Other potentially important pathways identified by the present analysis were the “Immunoregulatory interactions between lymphoid and non-lymphoid cells” and “PD1 signaling” (Figure 4C). We have recently shown that during insulitis, in addition to pro-inflammatory stimuli, beta cells also express immune checkpoint proteins, including programmed death-ligand 1 (PDL1) and HLA-E, possibly in an attempt to down-regulate the immune responses and thus avoid further tissue damage (10, 53). In line with these observations, individuals receiving immunotherapy based on PDL1/PD1 blockers for cancer treatment have a higher risk of developing T1D (54) and other autoimmune diseases (55). The induction of these checkpoint proteins in human beta cells is mainly mediated by type I and II IFNs under the control of the transcription factor interferon regulatory factor 1 (IRF1) (53).
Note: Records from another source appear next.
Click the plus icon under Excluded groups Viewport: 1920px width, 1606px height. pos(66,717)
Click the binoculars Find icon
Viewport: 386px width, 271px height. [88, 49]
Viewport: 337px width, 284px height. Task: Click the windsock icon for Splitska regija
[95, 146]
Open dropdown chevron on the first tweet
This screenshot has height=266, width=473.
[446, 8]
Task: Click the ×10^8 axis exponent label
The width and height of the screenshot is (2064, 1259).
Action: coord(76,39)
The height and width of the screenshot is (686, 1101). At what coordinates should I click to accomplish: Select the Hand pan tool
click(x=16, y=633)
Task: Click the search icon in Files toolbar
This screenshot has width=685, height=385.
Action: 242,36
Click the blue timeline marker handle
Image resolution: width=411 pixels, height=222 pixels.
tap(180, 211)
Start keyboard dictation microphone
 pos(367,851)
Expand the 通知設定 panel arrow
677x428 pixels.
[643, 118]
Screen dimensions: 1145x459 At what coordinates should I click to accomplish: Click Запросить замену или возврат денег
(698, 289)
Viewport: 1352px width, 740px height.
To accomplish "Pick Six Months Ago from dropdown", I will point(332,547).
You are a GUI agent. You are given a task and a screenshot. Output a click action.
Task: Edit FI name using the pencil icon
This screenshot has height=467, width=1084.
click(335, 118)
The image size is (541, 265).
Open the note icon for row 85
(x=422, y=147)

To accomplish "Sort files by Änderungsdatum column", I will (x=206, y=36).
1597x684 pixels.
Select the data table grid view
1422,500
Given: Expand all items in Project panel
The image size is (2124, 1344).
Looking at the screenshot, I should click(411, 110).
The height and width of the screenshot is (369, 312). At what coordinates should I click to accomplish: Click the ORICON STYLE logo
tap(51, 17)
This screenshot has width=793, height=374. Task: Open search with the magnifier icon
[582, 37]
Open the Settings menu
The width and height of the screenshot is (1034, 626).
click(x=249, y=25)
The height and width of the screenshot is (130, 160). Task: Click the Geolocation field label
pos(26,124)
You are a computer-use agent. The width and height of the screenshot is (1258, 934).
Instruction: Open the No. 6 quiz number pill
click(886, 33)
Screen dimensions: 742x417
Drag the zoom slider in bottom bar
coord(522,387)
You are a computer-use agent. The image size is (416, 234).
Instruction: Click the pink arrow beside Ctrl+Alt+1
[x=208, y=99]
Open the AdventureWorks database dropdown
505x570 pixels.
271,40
The protective role for these co-inhibitory molecules in beta cells is reinforced by the facts that beta cells surviving the immune assault in NOD mice express high levels of PDL1 (56), that transgenic PDL1 overexpression in beta cells decreases diabetes prevalence in NOD mice (57), and that that both PDL1 (53) and HLA-E (10) are absent in pancreatic islets from T1D individuals depleted of insulin.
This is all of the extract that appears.